Avant que n’entre en vigueur ce plan, et sans savoir ce qu’il comportera concrètement, la mission à court terme est de continuer à sensibiliser à la biodiversité, et ce, sans oublier personne, comme l'explique M. Vauleon : « Il faut continuer à sensibiliser à grande échelle. Même les agents de la ville, qui n’ont pas tous le même degré de sensibilité. Il faut continuer à former, et pour ça nous avons besoin davantage de budget ».
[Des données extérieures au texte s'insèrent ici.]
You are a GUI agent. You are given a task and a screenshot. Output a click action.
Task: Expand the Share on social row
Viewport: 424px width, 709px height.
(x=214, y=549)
Il va falloir attendre encore un petit peu avant d’avoir une idée précise de ce en quoi consistera exactement le Plan Biodiversité à venir. « Il va d’abord falloir faire le tour de toutes les institutions, que chacun donne ses idées. Après quoi il y aura un gros travail de synthèse à faire. Celui-ci se fera en décembre donc il y a encore du chemin pour ça », conclut M. Vauleon.